Choosing the right foods is important. You can give them meat-based pellets, but you absolutely must combine it with other foods. Variety is key. Here, you can give them live foods such as earthworms, bloodworms or crickets. Frozen dried foods should also be considered, and you can get supplements as well.

Regular Water Changes

If you want to prevent a poor quality of water, then performing regular water changes is essential. It removes the toxins and other harmful pieces from the water, and you replace them with fresh water full of quality nutrients.

It should be done at least on a weekly basis, if not even more often. If the water quality is already at a low level, you can do it every couple of days, or every day, even. It’s recommended to do water cycles of 20% of the water, but if the water quality is poor, you can change even more water.

In some cases, 50% water changes should be done, especially if there is a lot of ammonia in the water.

Regular Tank Maintenance

While this also entails regular water changes, there’s much more to it than just that. For a start, you should be doing regular water checks – checking the water temperature, the parameters, ammonia levels, and so on. Then, you should check on your axolotl and its behavior, what it is eating, and its general condition.

Then comes the substrate and the plants – you can (or should) clean the substrate at least monthly. A lot of debris can find its way into the substrate. If you have rocks, take them out and clean them. Other substrate types can be vacuumed.

Clean the filter and replace the cartridges if needed. Make sure that all other appliances, such as heaters or chillers, work properly as well.

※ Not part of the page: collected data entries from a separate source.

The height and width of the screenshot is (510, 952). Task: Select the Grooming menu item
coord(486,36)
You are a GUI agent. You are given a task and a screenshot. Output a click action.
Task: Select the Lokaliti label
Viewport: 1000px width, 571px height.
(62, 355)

Prevent or Treat Diseases Fast

Prevention is key. Do everything you can to avoid having diseases, and to ensure your axolotls stay safe and healthy. If the diseases do come, though, you have to act fast.

Do everything you can to help the axolotl fight the disease. Ensure the water is on a good level of quality and that the temperatures are right. If you don’t know what to do, contact your vet or someone who knows more about exotic animals such as axolotls.

Stable Water Temperature

Having stable water temperatures is a must. The temperatures should be between 16-18 degrees Celsius (60-64 degrees Fahrenheit), and you should do everything you can to keep them in those levels.

It might require you to buy a chiller; although one is costly, it’s an absolute must if the room temperatures are too high for axolotls. Keep the tank out of direct sunlight and make sure that the lights don’t heat the water too much.

On the other hand, make sure the water doesn’t cool down too much.


Seeing your axolotl die is an extremely sad thing. The average age of an axolotl is about 15 years, and you might see it die naturally of old age. In some cases, death is avoidable and preventable, so do everything you can to avoid diseases and death before it’s too late.

Updated: September 1, 2022

Questions & Answers

  1. Annalise May

    My 10month old female Simpa dies but my other 3 10month olds and 1 1/2 year old are completely fine, what happened??
    My water perimeters are fine, no ammonia , my temperatures do fluctuate, but not drastically e.g. from 14.c to 18.c, no no, only buy half a degrees and I do 1 water change every 5 days so it’s not my water and no bits were missing from my plants and I have no substrates so how did she die???? ?

    1. avatar
      Axolotl Nerd

      I’m sorry to hear that. It is very hard to tell what happen to your axolotl. I assume, it was a genetic problem. Some times it happens, unfortunately.

  2. FirstTimeAxolotlMom

    My male 1month old axolotl stopped eating, his skin started to get white and patchy, and then he died. And I don’t know what caused it.